Julio Cesar dice basta
Julio Cesar si toglie i guantoni per l’ultima volta e dice basta. All’età di 39 anni, il leggendario portiere di Brasile e Inter chiude la sua carriera costellata da numerosi successi. Su tutti, il Triplete conquistato in maglia nerazzurra nel 2010 agli ordini di Josè Mourinho.
Per salutare i suoi tifosi, parla in esclusiva alla Gazzetta dello Sport in edicola oggi. Ecco le sue parole: «L’ultima partita, sì: sarà meraviglioso, ma finisce un pezzo della mia vita». Con queste parole commosse saluta l’Acchiappasogni. Proprio così lo chiamano i tifosi nerazzurri, poiché capace di prendere qualsiasi cosa, anche quelle più inafferrabili, come i sogni.
Non ha rimpianti Julio, anzi: «Questi venti anni: più di un sogno. Mai, neanche quando da ragazzino fantasticavo, avrei potuto immaginare una carriera così». E poi ancora, sulla sua partita d’addio che si disputerà sabato dice: «Un omaggio: non a me, ma a chi ha permesso che succedesse tutto questo. Il Flamengo, i suoi tifosi: mi hanno preso che ero un bambino e mi hanno accompagnato finché sono diventato un uomo, pronto per il calcio europeo.
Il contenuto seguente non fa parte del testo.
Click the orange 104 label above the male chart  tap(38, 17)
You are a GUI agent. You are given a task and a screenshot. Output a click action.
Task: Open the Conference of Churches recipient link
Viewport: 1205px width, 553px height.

Sarò io che ringrazierò loro». Parole straordinariamente umili di un ragazzo ormai uomo, che ha fatto dell’umiltà, oltre alle straordinarie doti fisiche e tecniche, la sua bandiera.
Il ricordo della notte di Madrid
Julio Cesar è stato uno dei protagonisti del Triplete del 2010. Tutti ricordano la sua parata a Messi nel ritorno della semifinale contro il Barcellona dei marziani. Ma quella parata non è stata l’unica: anche in finale ha avuto il suo bel daffare andando a prendere, con la mano di richiamo, il classico tiro a giro di Arjen Robben.
Quando racconta i momenti più emozionanti della sua carriera, la notte di Madrid, ovviamente, c’è. Ma non è l’unica. Ecco cosa racconta alla Gazzetta dello Sport: ««La prima, Campeonato Carioca 2001, Flamengo-Vasco: dovevamo vincere con due gol di scarto, Dejan Petkovic segnò il 3-1 su punizione a due minuti dalla fine. La seconda è ovviamente Madrid, la Champions: di sicuro il punto più alto della mia carriera. La terza, Mondiale 2014: i due rigori parati contro il Cile negli ottavi di finale». Infine, un pensiero su come vuole essere ricordato: «Con il mio sorriso, il sorriso di uno che ha cercato di essere amico di tutti. Un buon compagno di squadra. Anzi, ex compagno. Purtroppo».